> [PASSAGE GIVEN]
▽
Thanks ! It looks like the problem is that the main variable is not only itself called 'volcello', but has the attribute volcello:cell_measures = "area: areacello volume: volcello" ; So, it appears to reference itself as a cell measure variable.

When I rename it, the file load ok in Iris.

Are you confident this is actually correct, and/or is this a standard gridfile output used by some model ??

ehogan commented 5 years ago

There's a discussion about this here: https://github.com/cmip6dr/CMIP6_DataRequest_VariableDefinitions/issues/394

znicholls commented 5 years ago

@ehogan is it also your understanding that the changes proposed in https://github.com/cmip6dr/CMIP6_DataRequest_VariableDefinitions/issues/394 would not fix the problem identified here?

ehogan commented 5 years ago

@znicholls yes, it looks like the volume: volcello will continue to be part of the cell_measures for volcello (for consistency with other variables with this cell volume). It would be great if Iris had the ability to read these files :)

pp-mo commented 5 years ago

a discussion about this here

Nice spot @ehogan !
△
Rows from a dataset
▽
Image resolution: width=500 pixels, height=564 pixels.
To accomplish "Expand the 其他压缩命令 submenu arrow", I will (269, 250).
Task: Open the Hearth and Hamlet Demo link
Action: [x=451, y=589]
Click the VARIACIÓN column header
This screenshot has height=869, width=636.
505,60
△
> [TASK REQUIREMENTS]
• a. Translate this sentence from the volcello thread into Spanish: "So, it appears to reference itself as a cell measure variable."
• b. Reproduce word for word the stretch of the volcello thread from "Thanks ! It" through "ok in Iris.".
The material is not needed for any of this.

> [SOLUTION SET]
• a. Así que parece hacer referencia a sí misma como una variable de medida de celda.

• b.
Thanks ! It looks like the problem is that the main variable is not only itself called 'volcello', but has the attribute volcello:cell_measures = "area: areacello volume: volcello" ; So, it appears to reference itself as a cell measure variable.

When I rename it, the file load ok in Iris.